The subject of the history of Babylon cannot be studied without first considering the context of the rise of civilization in that part of the world. By the end of the fourth millennium southern Iraq had acquired most of the distinctive traits that would make it one of the first great civilizations in history, notably the development of irrigation technology which provided the foundations for a prosperous agrarian society, the invention of writing and the emergence of bookkeeping and bureaucracy, and a communal life focused on the city and its temples. However, Babylon played no leading role in these developments. (Beaulieu)


Some of the earliest cities [of Mesopotamia], such as Sippar, Borsippa and Kish in the north, and Ur, Uruk and Eridu in the south formed the endpoints of what became that complex network of cities and canals. Girsu and Nippur were highly important religious centres, but other cities, such as Larsa, Eshnunna, Babylon and Isin didn’t really emerge as such until after the end of Sumerian civilisation in circa 2000 BC. (Kessler)


Though traces of prehistoric settlement exist, Babylon’s development as a major city was late by Mesopotamian standards; no mention of it existed before the 23rd century BCE. (Saggs)


Built on the Euphrates River in Mesopotamia during the late third millennium, Babylon’s ruins are located about 55 miles (88 km) south of Baghdad, Iraq . . . . (Saggs)


During the Sumerian Uruk Period (4100-2900 BCE) ziggurats were raised in every city in honor of that community’s patron deity. The ziggurat/temple was not a public house of worship, but the earthly home of the god of the city, who was attended by the high priest and lesser priests of the temple complex. Ziggurat construction continued through the Early Dynastic Period of Mesopotamia (2900-2334 BCE) and was then adopted by the later Akkadian, Babylonian, and other civilizations of the region. (Mark, “Ziggurat”)


Babylon’s cultural legacy was enhanced by previous Akkadian and Sumerian cultural achievements, which included the cuneiform writing system, a significant tool for today’s knowledge of the history and evolution of the region [southern Mesopotamia] in general and Babylon in particular. (“Babylon”)
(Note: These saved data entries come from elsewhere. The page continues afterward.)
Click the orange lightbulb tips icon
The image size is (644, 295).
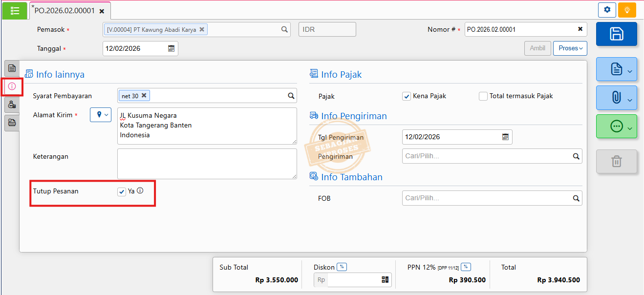(627, 10)
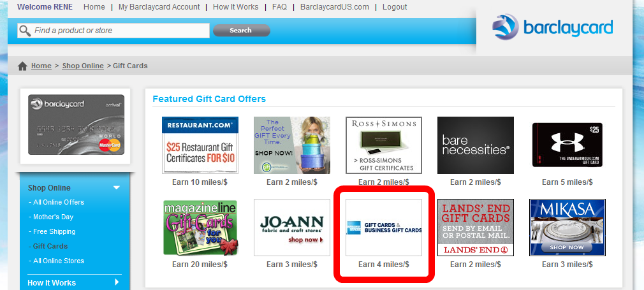The image size is (644, 290).
Task: Click the Search button
Action: coord(241,31)
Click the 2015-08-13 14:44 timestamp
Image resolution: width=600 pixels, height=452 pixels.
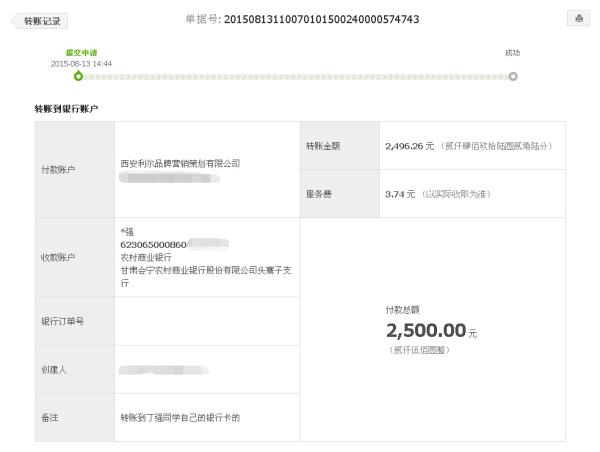tap(81, 64)
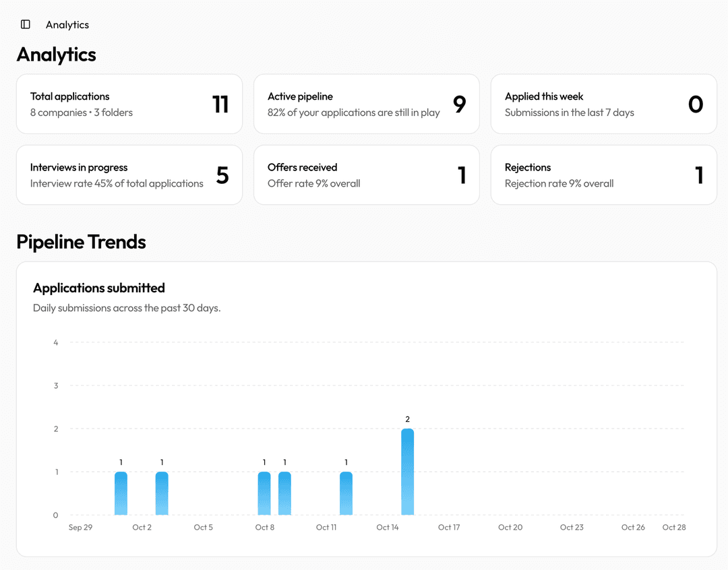728x570 pixels.
Task: Open the Total applications card
Action: point(129,104)
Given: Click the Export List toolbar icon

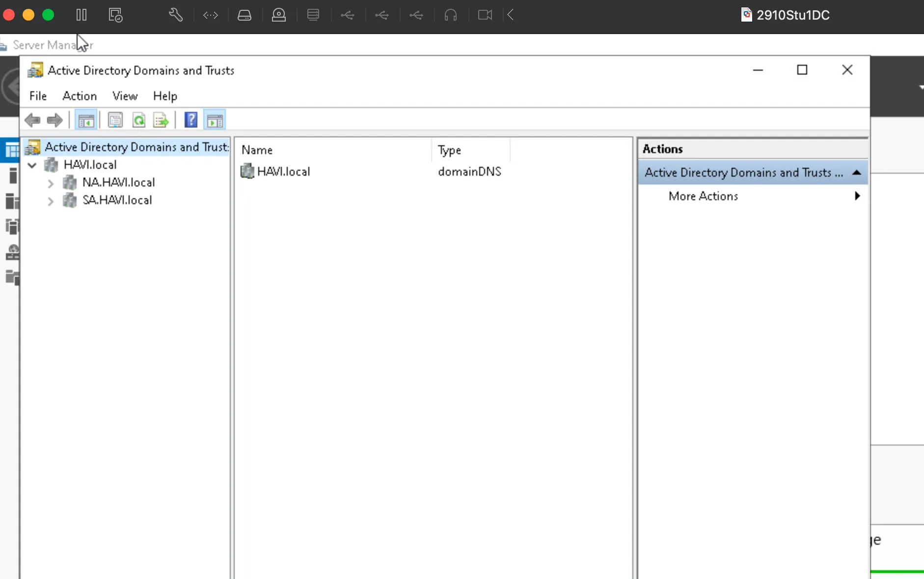Looking at the screenshot, I should coord(161,120).
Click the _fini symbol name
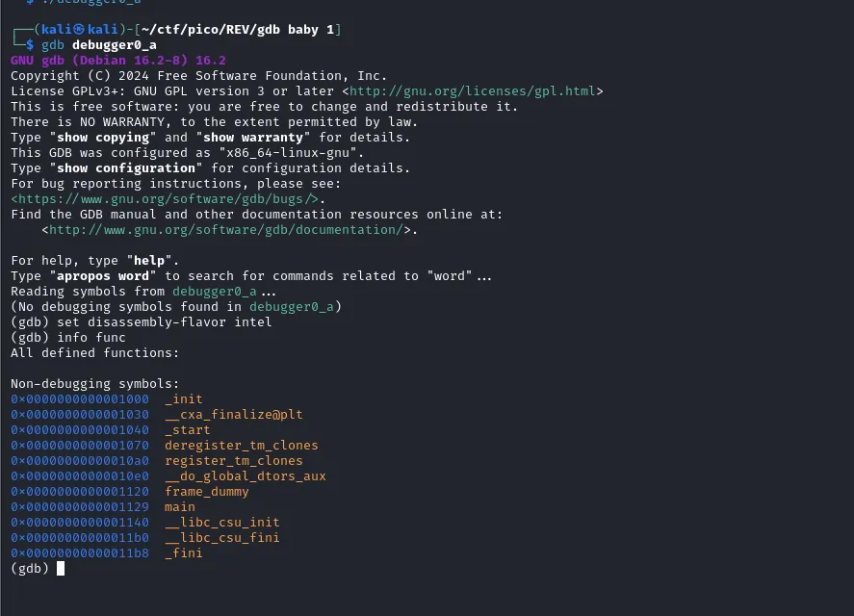Image resolution: width=854 pixels, height=616 pixels. pyautogui.click(x=184, y=553)
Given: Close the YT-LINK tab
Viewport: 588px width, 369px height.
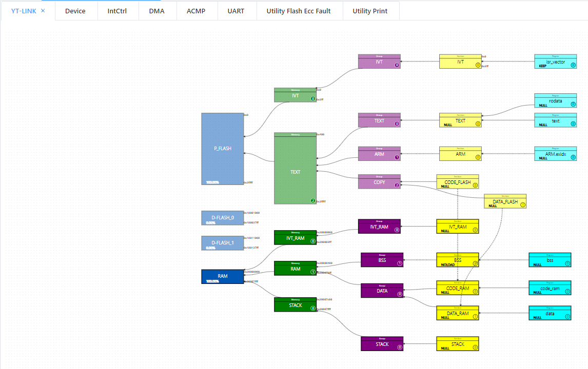Looking at the screenshot, I should (43, 10).
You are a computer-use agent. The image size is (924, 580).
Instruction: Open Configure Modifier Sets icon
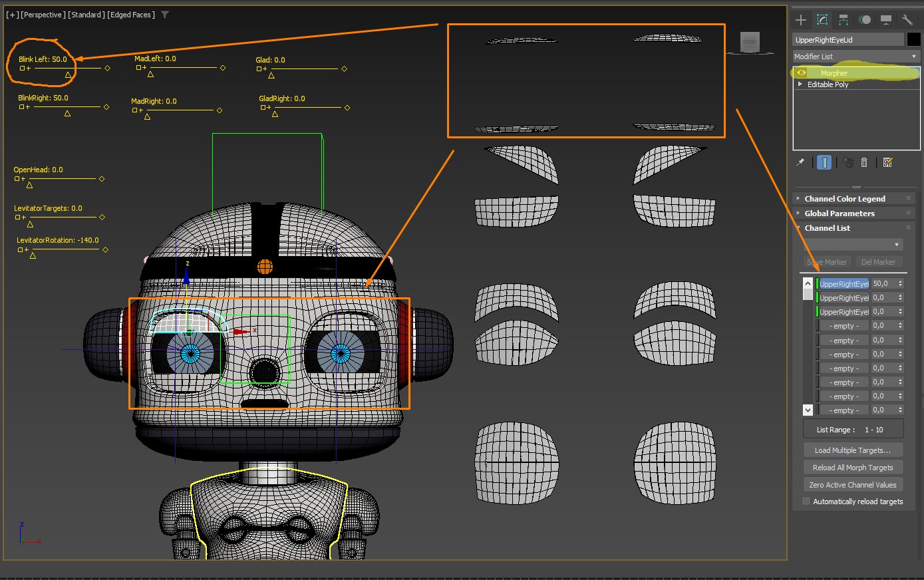887,162
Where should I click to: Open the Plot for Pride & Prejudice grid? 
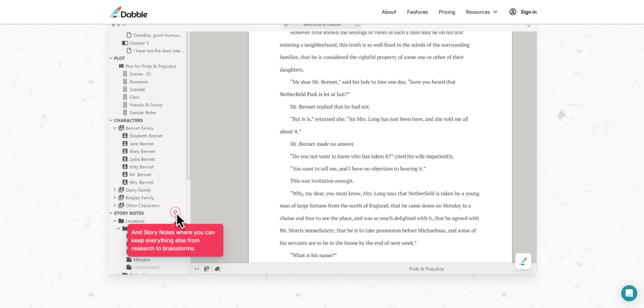click(x=150, y=66)
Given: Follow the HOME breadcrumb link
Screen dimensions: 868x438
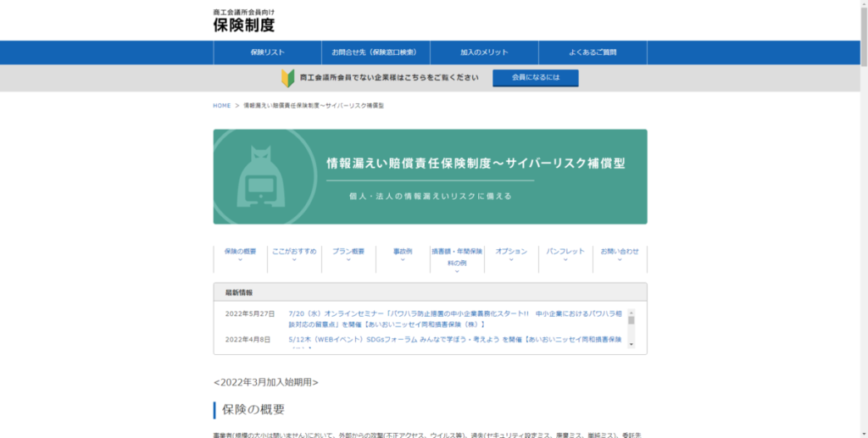Looking at the screenshot, I should point(221,106).
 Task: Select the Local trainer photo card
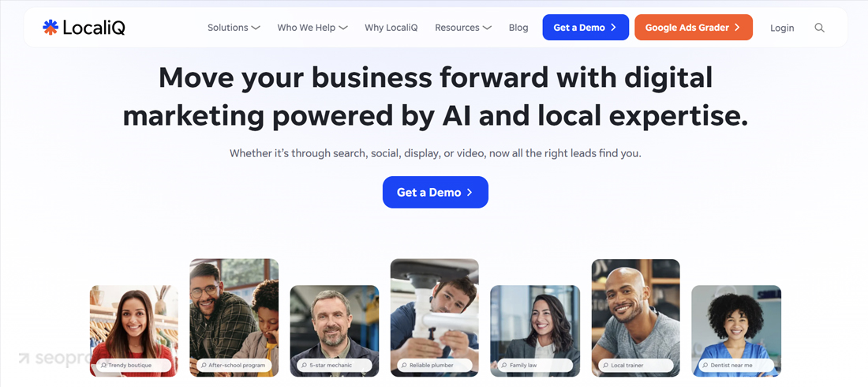pyautogui.click(x=635, y=317)
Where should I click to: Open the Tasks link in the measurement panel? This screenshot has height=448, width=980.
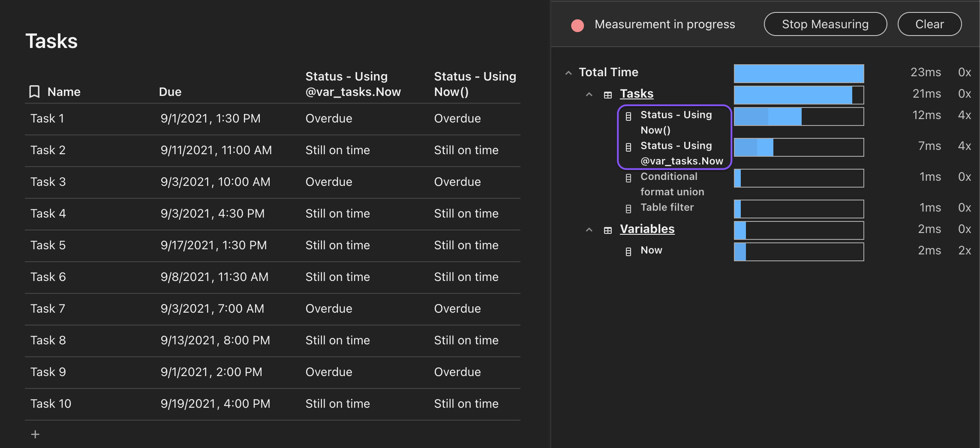click(x=636, y=94)
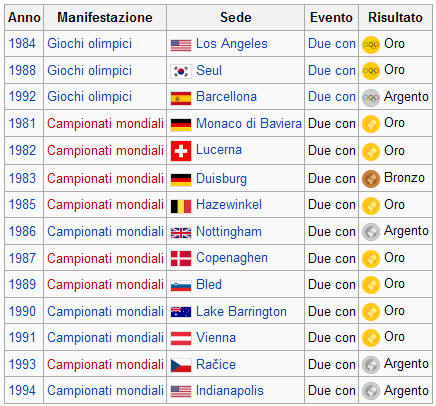Click the Risultato column header
This screenshot has width=436, height=406.
[395, 17]
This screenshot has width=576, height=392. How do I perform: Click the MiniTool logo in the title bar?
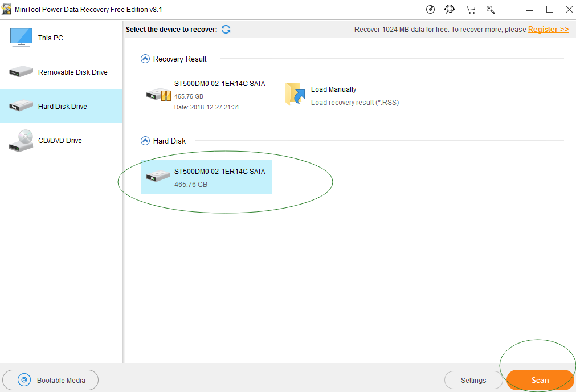tap(7, 9)
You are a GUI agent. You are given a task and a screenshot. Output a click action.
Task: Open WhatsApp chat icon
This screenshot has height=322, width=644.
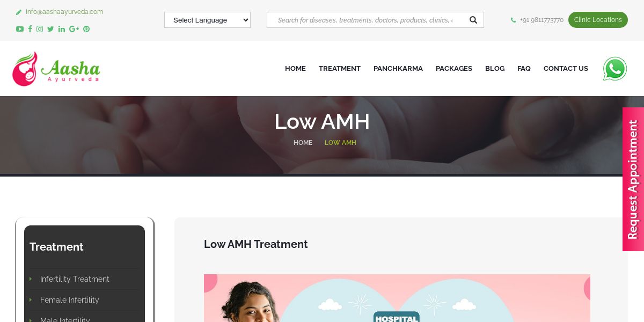tap(615, 69)
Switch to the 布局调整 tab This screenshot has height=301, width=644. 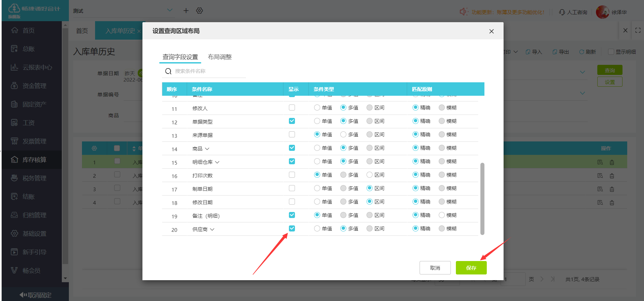coord(220,57)
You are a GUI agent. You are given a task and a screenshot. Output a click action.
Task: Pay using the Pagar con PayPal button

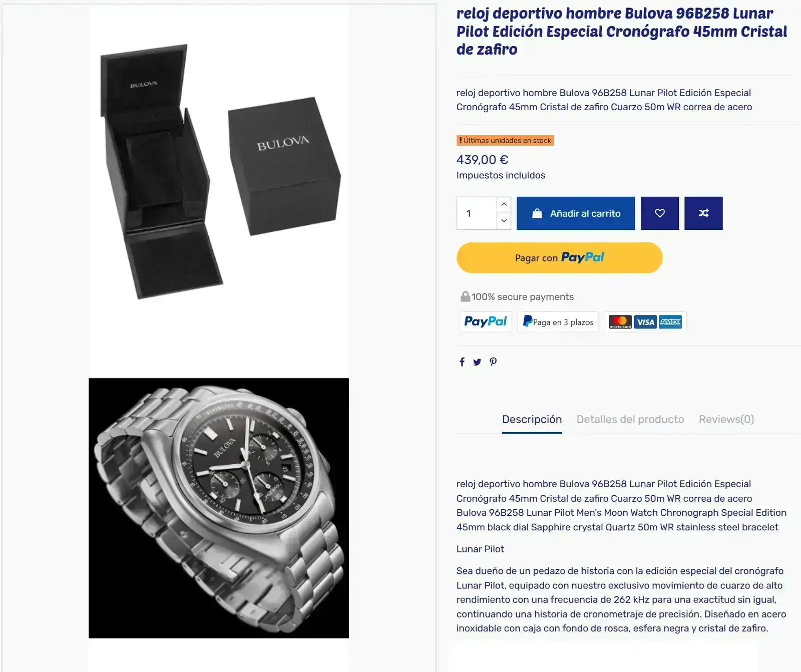pyautogui.click(x=559, y=258)
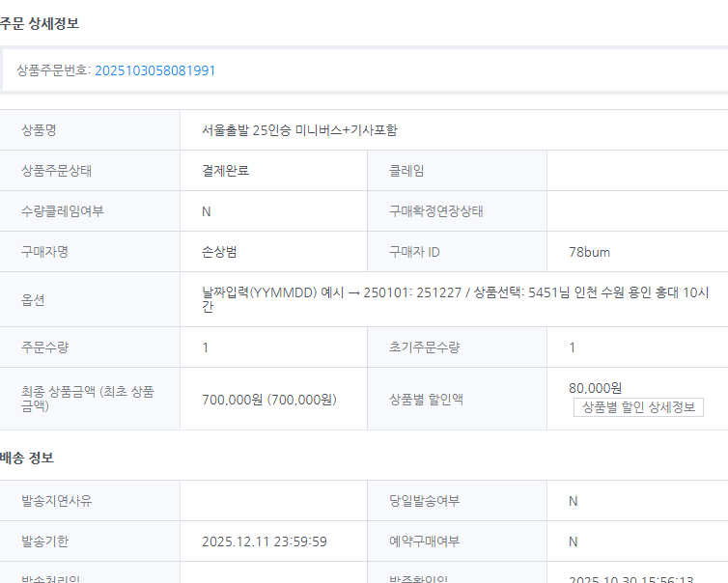Select buyer name 손상범
Image resolution: width=728 pixels, height=583 pixels.
coord(219,252)
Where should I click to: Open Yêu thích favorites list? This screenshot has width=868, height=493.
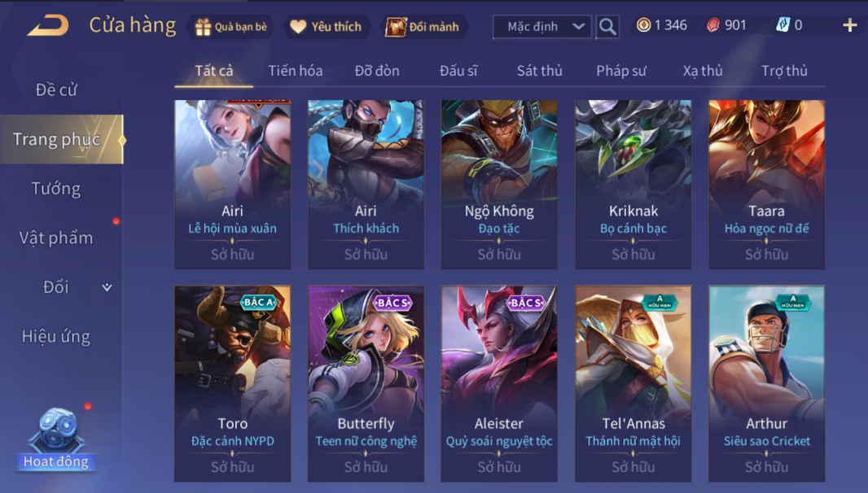point(327,27)
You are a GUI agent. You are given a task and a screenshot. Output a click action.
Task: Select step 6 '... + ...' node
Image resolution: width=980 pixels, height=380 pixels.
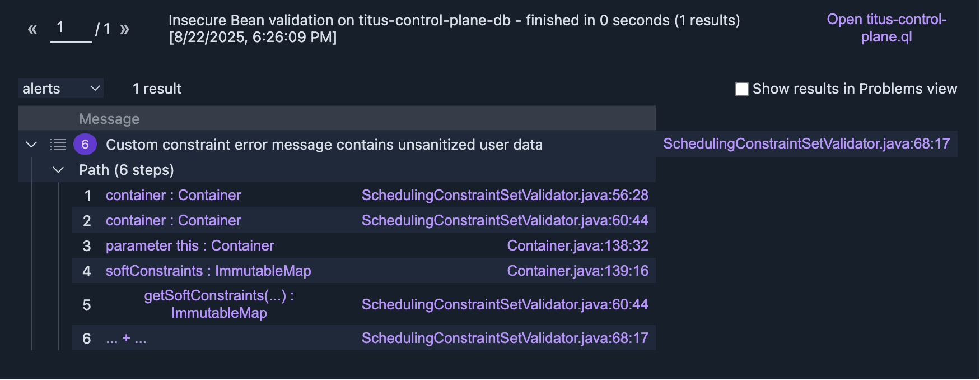126,338
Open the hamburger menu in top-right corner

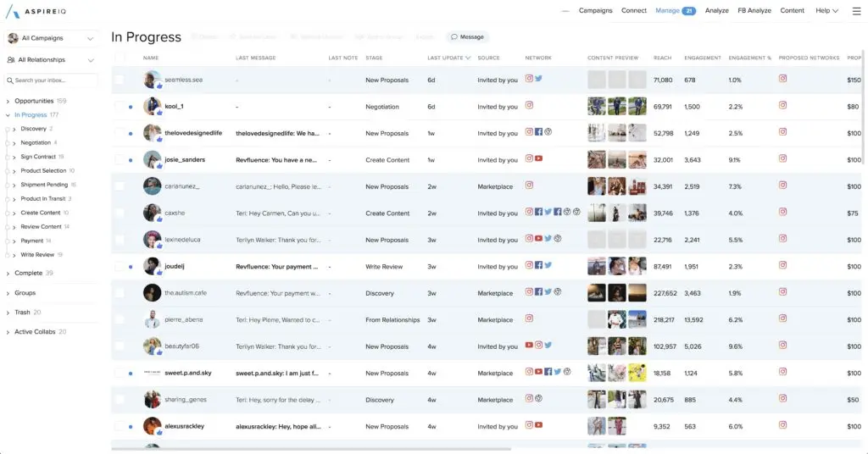(854, 11)

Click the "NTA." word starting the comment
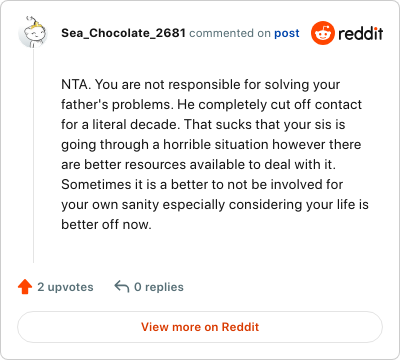pos(76,84)
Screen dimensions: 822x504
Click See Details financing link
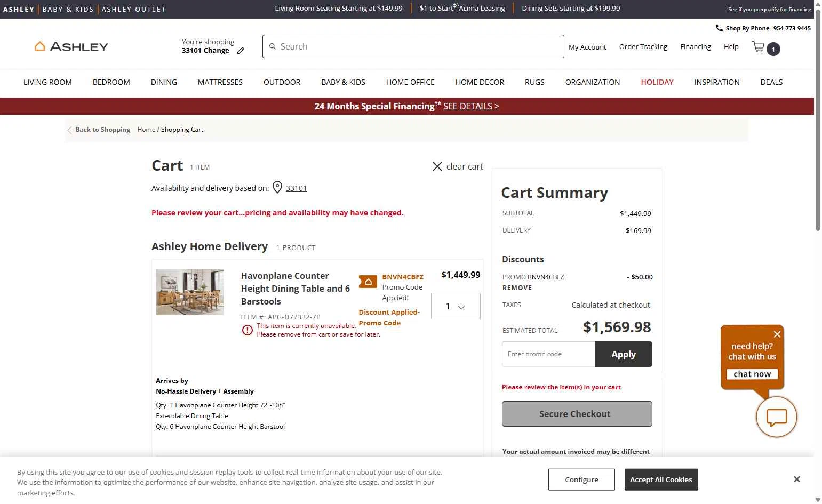pyautogui.click(x=471, y=106)
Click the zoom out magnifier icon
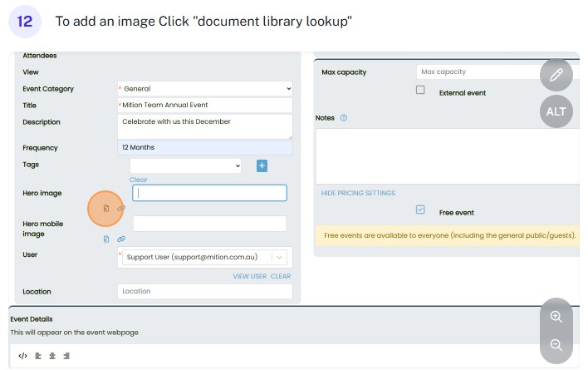This screenshot has width=588, height=370. point(556,345)
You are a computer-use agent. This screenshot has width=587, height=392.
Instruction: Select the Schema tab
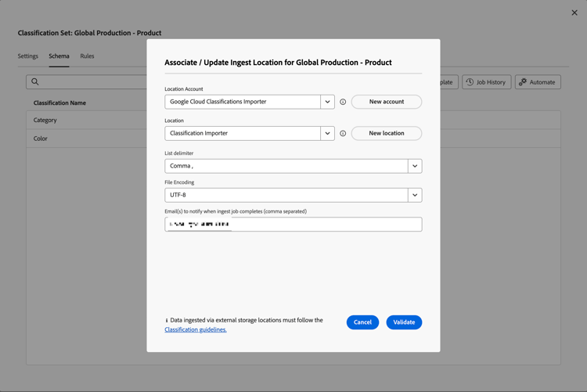pyautogui.click(x=59, y=56)
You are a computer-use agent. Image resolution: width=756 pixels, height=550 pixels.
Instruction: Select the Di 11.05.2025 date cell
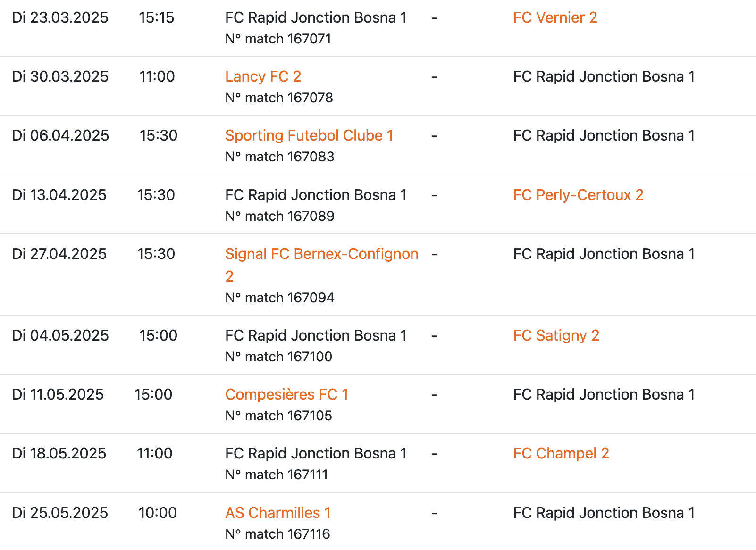tap(58, 394)
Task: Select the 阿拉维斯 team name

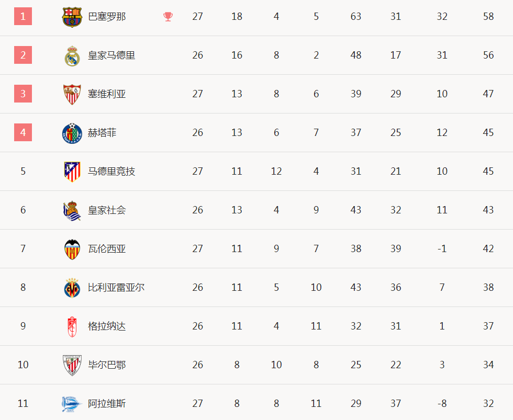Action: pyautogui.click(x=107, y=403)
Before Babylon’s rise to political prominence (c. 1850 BCE), however, the area [southeastern Mesopotamia] was divided into two countries: Sumer in the southeast and Akkad in the northwest.

. . .

The history of Sumer and Akkad is one of constant warfare. The Sumerian city-states fought one another for the control of the region and rendered it vulnerable to invasion from Akkad and from its neighbour to the east, Elam. Despite the series of political crises that marked their history, however, Sumer and Akkad developed rich cultures. . . .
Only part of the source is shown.